▸ Task prompt: Using the data below, gather each line that includes the word "agent".

▸ Given information:
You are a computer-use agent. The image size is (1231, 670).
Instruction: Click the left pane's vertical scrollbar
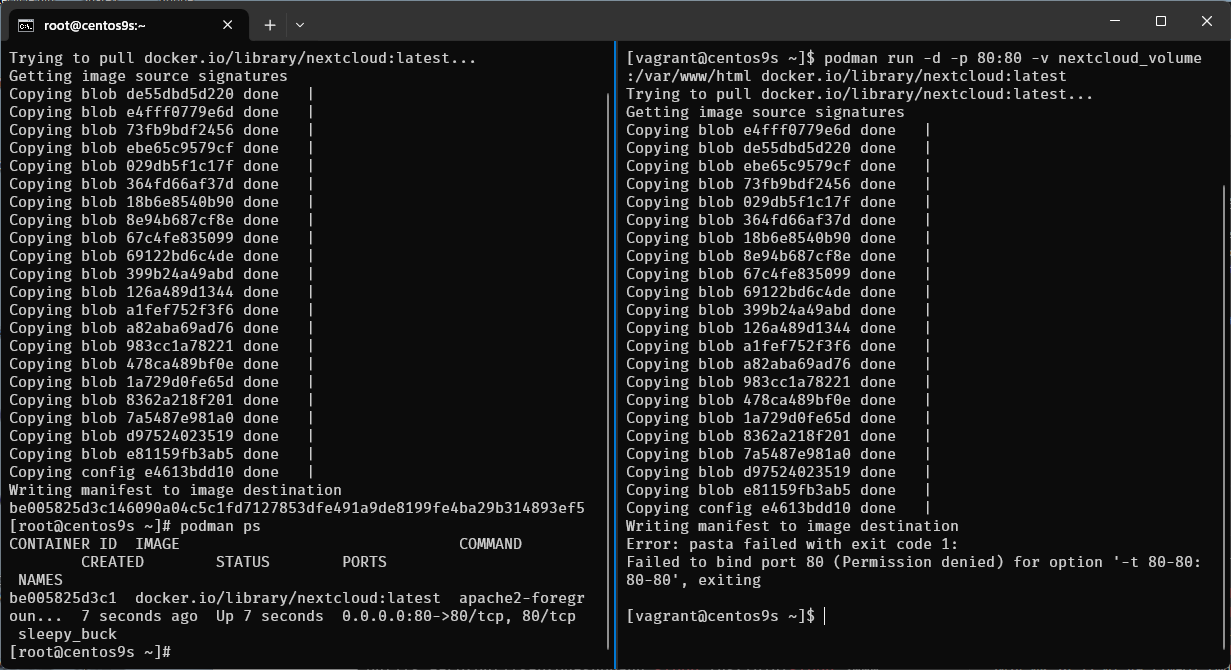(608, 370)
...
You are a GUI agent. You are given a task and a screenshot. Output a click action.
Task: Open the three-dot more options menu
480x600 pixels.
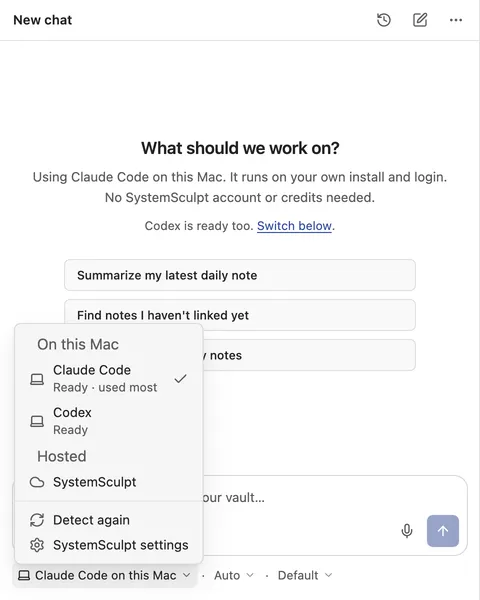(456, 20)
...
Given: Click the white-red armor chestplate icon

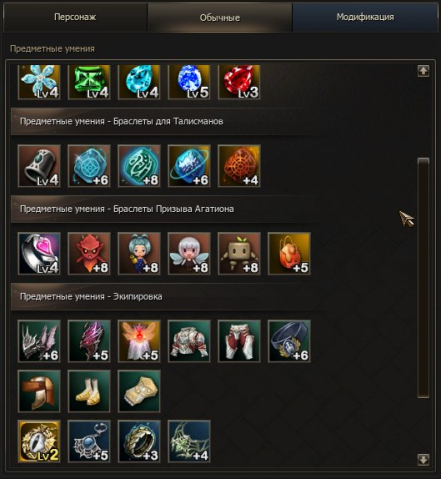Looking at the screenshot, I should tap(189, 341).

▸ Answer section:
You are a computer-use agent. The image size is (1231, 670).
You are a GUI agent. You are given a task and a screenshot. Output a click action.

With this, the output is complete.